NumNN.jl

This package provides high-level Neural Network APIs deals with different number representations like Posit, Logarithmic Data Representations, Residual Number System (RNS), and -for sure- the conventional IEEE formats.

Since, the implementation and development process for testing novel number systems on different Deep Learning applications using the current available DP frameworks in easily feasible. An urgent need for an unconventional library that provides both the easiness and complexity of simulating and testing and evaluate new number systems before the hardware design complex process— was resurfaced.

Why Julia?

Julia provides in an unconventional way the ability to simulate new number systems and deploy this simulation to be used as high-level primitive type. Multiple Dispatch provides a unique ability to write a general code then specify the implementation based on the type.

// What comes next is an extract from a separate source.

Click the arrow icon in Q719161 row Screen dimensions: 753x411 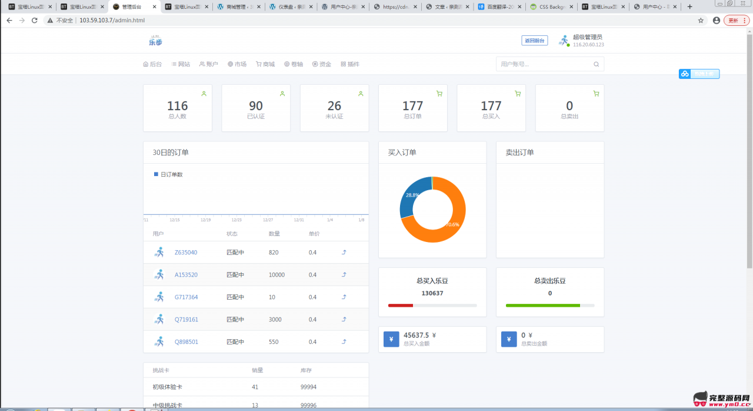[x=344, y=320]
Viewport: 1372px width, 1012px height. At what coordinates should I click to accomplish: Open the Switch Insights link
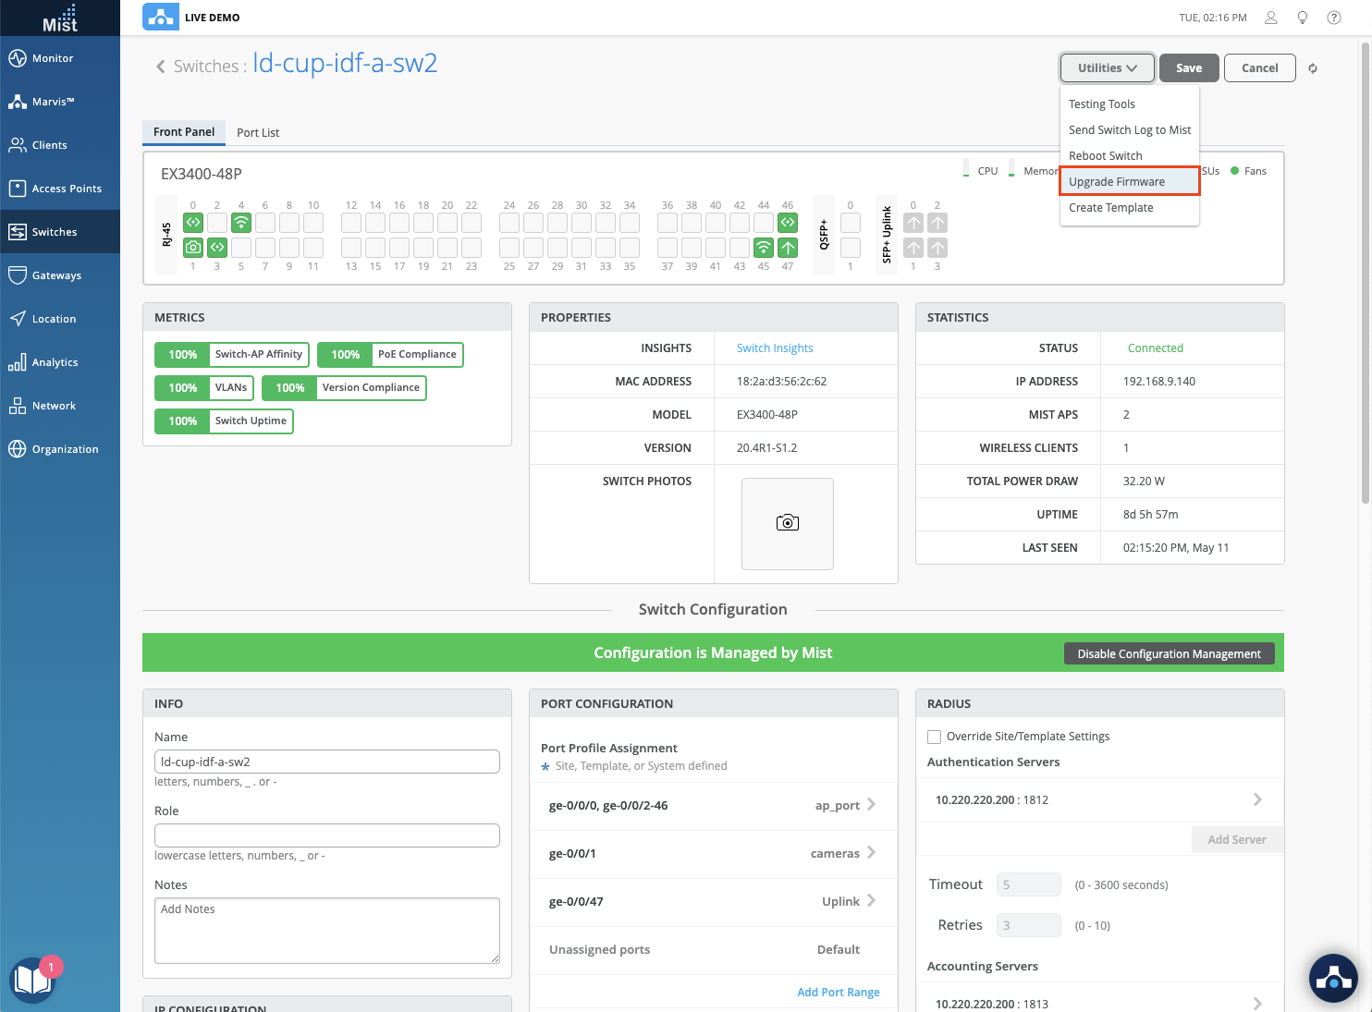(x=775, y=348)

Examples of Multiple Dispatch

julia> aInt = 1; #with Integer type

julia> bInt = 2; #with Integer type

julia> cInt = 1 + 2; #which is a shortcut for cInt = +(1,2)

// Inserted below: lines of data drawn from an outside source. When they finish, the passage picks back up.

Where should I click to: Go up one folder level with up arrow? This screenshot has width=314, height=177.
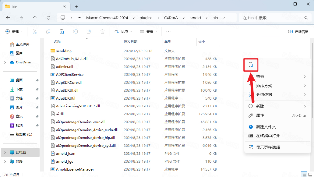pyautogui.click(x=35, y=18)
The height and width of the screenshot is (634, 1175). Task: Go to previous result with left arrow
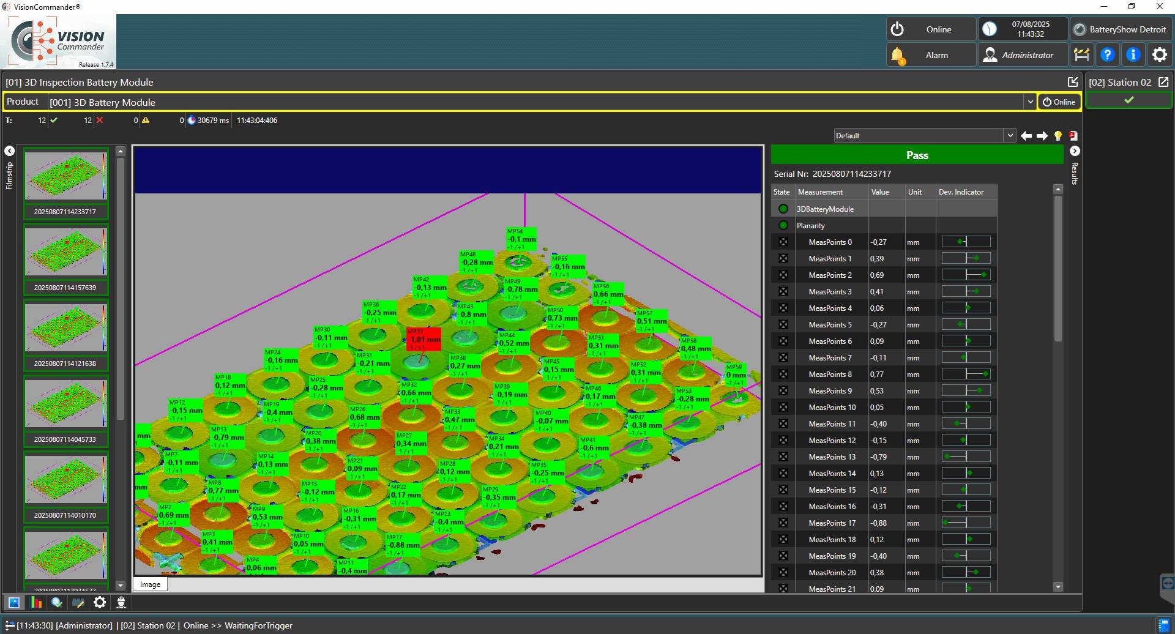[x=1026, y=136]
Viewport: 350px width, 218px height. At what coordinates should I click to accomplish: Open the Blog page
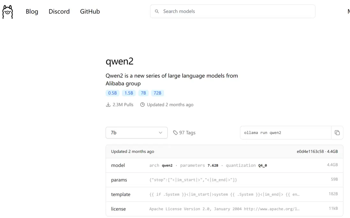(x=32, y=11)
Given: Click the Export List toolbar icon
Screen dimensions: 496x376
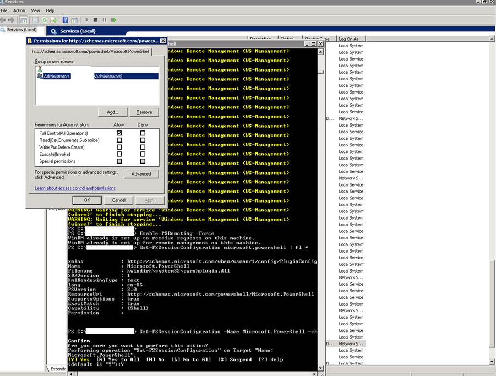Looking at the screenshot, I should 54,20.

julia> aFloat = 1.0; #with Float64 type

julia> bFloat = 2.0; #with Flot64 type

julia> aInt + bFloat #will use the method +(::Int64, ::Float64)
3.0

Now let's do something more interesting with Posit (continue on the previous example)

julia> using SoftPosit

julia> aP = Posit16(1)
Posit16(0x4000)

julia> bP = Posit16(2)
Posit16(0x5000)

julia> aInt + aP #Note how the result is in Posit16 type
Posit16(0x5000)

The output was of type Posit16 because in Julia you can define a Promote Rule which mean when the output can be in either type(s) of the input, promote the output to be of the specified type. Which can be defined as follows:

Base.promote_rule(::Type{Int64}, ::Type{Posit16}) = Posit16

This means that the output of an operation on both Int64 and Posit16 should be converted to Posit16.